These memes are more than just gags; they're campaign opportunities. Richard Dawkins coined "meme" in 1976, defining it as a "unit of cultural transmission" that persists by "leaping from brain to brain." Just as right-wing memes used images of Mrs. Clinton coughing and stumbling to help whip up a Hillary health crisis, these Trump memes helped to extend the shelf life of news stories about Mr. Trump's treatment of women.
Not that memers have that thought in mind — they're more likely coping with the psychological torture of the campaign cycle with some comic relief, or just scanning the political landscape looking for a joke that will rack up followers and likes. It seems likely that debate prep will soon adapt to take memeability into account. One can easily imagine a candidate in 2020 plotting to prepare a "shimmy moment" for the stage. But the memes are moving so swiftly and savagely, they also threaten to supersede campaign image control. No candidate is slick enough to appear presidential in every single frame.
Social Media Army, Republican Division
For the past couple of elections, meme production was dominated by Democrats. The party's base — young people, college graduates, people of color, women — matches the demographics of people who fuel internet culture. But now meme culture has grown to reach the Facebook outposts of red staters. Consider Joe the Plumber, that real-American figure who rose to prominence during the 2008 election and has since restyled himself as a honcho of conservative media.
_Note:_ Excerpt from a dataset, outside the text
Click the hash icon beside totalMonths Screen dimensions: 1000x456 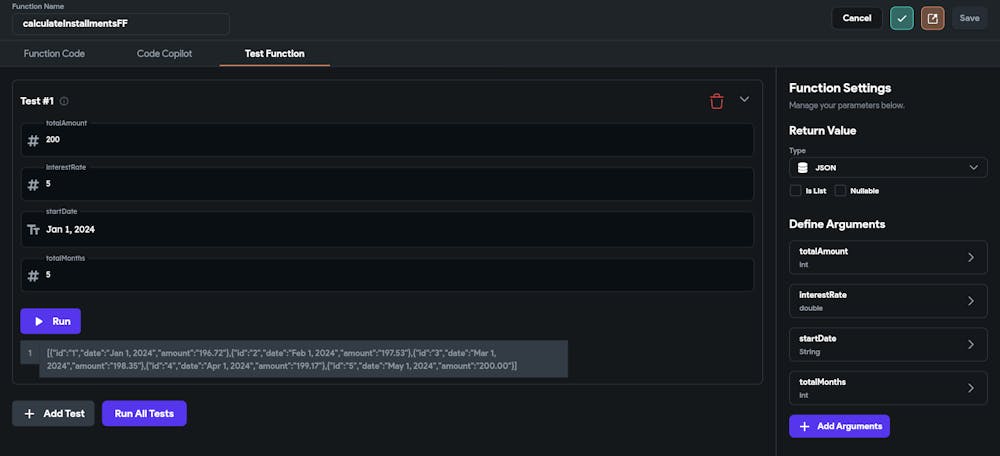33,276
Scroll through the set of more than 2,000 pictures on his Facebook page, and you'll see images created in the aesthetics of early meme culture — funny and grotesque static images with punch lines written in big, white Impact font.
But Mr. Trump's candidacy has also made inroads among a constellation of subcultures with strong online presences — among them, men's rights activists, pickup artists and white nationalists, all of which feed into the freewheeling "alt-right" movement. Trump's own internet perch — he now has over 12 million followers on Twitter, but was a force on the site even before his run — has done much to mobilize a right-wing social media army.
It doesn't hurt that Mr. Trump has run his campaign with the improvisation of meme culture, subordinating a fixed platform in favor of running with lines that get him a joke, a laugh or a cheer. And in the hands of his supporters, images are manipulated to reflect the candidate's worldview. They Photoshop Hillary into orange prison jumpsuits, interpret a wink from her as "a mild stroke" and scribble humiliating Monica Lewinsky jokes over her face. Memeing is officially a bipartisan act.
Donald J. Trump, the ringmaster of 2016, will not always dominate the American political imagination. But even when he's gone, his fiercest supporters and opponents will still be logging online. With every election cycle, the citizenry seems to amass more and more tools for bending the online political narrative to their will — or to feel as if they're doing so, anyway.